Technical Team/Use Cases/2.0/Intermediate packager subsetting upstream source that provides SPDX data

From SPDX Wiki
Jump to: navigation, search
  1. Title: Intermediate packager subsetting upstream source that provides SPDX data
  2. Primary Actor: Intermediate packager (someone building a rpm, deb, etc from upstream source)
  3. Goal in Context: To include in the package SPDX data describing the packages licensing information for the package base upon the SPDX data provided by the upstream source in a way that allows the packager to verifiably reference the upstream packagers SPDX data and to make clear that only a subset of the copyrightable artifacts provided by upstream maintainer are included in the copyright artifacts provided in the package. Examples would include -dev packages that only include headers, packages that do not package contrib/ subdirectories, or otherwise break up what upstream has provided into package shaped pieces.
  4. Stakeholders and Interests:
    1. Upstream maintainers:
      1. To communicate the licensing information for their copyrightable artifacts.
      2. To have their licenses respected
    2. Intermediate Packager:
      1. To communicate the licensing information for their package
      2. To communicate the licensing information provided by the upstream maintainer.
      3. To indicate that they are only passing on copyrightable artifacts based on a subset of the copyrightable artifacts provided by the upstream maintainers.
      4. To respect the licenses of the upstream maintainer
    3. Consumers of packages:
      1. To receive accurate and clear information of licensing of packages
      2. To be able to comply easily with licenses for packages
      3. To be able to trust that the package SPDX data is in alignment with the upstream maintainers license assertions.
      4. To be able to subset, extend, or aggregate artifacts and pass on clear authoritative verifiable license for the resulting new copyrightable artifacts.
  5. Preconditions:
    1. Upstream maintainer has provided SPDX data
    2. Packager understands how they are subsetting the upstream source
  6. Main Success Senario: Packager communicates accurate complete licensing information for their package in an SPDX data format via all of the applicable SPDX delivery mechanisms in such a way that indicates they are only using parts of what is provided in the upstream source.

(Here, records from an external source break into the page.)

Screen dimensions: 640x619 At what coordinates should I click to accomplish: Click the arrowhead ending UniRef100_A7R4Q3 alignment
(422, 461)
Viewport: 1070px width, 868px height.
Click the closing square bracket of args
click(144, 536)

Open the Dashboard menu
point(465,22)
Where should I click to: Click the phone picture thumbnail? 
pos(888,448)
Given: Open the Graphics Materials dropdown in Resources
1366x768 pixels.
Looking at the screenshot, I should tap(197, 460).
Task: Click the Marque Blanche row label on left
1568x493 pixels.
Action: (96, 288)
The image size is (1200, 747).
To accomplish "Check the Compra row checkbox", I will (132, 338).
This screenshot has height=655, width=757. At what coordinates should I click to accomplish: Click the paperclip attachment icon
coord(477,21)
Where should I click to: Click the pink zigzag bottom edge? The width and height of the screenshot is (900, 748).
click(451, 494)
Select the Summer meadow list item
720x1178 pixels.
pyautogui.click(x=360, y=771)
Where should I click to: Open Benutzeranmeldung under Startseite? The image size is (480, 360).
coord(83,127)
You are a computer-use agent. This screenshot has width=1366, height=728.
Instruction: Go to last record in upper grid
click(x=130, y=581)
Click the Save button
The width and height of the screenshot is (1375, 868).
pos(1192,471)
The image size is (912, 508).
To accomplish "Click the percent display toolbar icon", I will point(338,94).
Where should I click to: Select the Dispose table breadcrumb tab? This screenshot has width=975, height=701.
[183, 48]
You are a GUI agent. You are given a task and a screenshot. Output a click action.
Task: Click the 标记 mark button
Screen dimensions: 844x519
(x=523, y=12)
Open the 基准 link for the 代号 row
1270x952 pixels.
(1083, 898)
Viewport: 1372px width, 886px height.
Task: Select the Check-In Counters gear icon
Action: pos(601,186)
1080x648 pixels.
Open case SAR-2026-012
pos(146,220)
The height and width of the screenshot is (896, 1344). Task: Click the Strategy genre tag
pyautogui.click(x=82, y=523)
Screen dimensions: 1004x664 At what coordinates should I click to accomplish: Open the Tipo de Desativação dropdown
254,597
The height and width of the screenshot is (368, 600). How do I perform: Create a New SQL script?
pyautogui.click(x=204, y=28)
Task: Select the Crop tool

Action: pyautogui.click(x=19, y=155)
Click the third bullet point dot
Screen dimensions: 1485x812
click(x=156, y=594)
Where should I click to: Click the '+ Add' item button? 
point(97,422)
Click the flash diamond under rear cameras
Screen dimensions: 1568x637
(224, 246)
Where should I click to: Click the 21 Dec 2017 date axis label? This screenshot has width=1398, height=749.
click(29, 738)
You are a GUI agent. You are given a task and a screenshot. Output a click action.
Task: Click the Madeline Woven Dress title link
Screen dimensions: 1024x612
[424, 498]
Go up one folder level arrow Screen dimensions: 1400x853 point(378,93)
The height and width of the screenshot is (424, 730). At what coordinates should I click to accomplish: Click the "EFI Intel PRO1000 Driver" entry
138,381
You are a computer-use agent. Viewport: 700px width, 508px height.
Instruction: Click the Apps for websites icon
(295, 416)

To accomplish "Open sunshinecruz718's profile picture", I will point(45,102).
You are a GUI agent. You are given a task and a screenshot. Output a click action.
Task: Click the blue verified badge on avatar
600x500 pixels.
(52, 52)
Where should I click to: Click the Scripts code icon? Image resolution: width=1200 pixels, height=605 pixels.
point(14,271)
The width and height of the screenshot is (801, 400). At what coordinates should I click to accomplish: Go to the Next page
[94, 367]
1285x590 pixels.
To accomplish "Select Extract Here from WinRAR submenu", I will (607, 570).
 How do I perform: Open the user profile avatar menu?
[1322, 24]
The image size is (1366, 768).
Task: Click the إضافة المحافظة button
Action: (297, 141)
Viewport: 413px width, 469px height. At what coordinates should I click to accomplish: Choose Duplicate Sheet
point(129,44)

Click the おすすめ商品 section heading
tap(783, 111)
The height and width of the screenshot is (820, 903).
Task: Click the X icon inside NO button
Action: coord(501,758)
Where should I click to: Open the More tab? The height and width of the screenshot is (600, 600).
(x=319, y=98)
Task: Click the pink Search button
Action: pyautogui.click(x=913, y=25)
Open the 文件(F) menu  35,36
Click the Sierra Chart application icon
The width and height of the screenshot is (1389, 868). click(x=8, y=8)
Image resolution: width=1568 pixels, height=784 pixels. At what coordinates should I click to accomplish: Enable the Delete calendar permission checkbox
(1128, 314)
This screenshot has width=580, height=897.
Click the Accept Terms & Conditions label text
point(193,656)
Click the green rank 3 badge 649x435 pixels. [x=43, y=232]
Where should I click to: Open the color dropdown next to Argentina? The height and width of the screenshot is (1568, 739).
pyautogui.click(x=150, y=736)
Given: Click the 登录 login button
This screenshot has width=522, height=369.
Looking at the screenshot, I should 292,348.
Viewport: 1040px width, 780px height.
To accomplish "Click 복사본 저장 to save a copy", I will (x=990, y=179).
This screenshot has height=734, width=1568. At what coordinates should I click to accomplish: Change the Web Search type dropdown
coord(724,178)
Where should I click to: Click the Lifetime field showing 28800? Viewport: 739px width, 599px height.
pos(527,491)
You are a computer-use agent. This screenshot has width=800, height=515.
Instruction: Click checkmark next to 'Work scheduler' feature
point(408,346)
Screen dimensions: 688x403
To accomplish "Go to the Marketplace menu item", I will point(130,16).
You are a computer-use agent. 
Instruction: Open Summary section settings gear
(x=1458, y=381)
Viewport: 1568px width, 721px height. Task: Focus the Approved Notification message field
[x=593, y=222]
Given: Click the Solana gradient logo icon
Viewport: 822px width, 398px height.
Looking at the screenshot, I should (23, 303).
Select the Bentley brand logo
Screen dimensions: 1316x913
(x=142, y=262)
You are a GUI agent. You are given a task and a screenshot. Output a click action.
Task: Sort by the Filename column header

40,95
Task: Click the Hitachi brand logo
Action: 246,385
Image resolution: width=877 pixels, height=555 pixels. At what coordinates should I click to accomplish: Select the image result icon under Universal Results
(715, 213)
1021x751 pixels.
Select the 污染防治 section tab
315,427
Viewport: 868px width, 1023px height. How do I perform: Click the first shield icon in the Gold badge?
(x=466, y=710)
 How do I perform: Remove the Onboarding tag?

    1. NOTE: sub-setting the data from the upstream SPDX data may require modifications of the original data in the newly created sub-set. For example, eliminating the contrib files might mean that some licenses are no longer applicable.
  7. Failed End Condition: Package maintainer communicates inaccurate incomplete licensing information for their package.
  8. Trigger:
    1. Release of a new package
  9. Notes: Upstream may be the root provider of the code, a source package, or some other intermediate party. At the end of the day it's who you got the code from.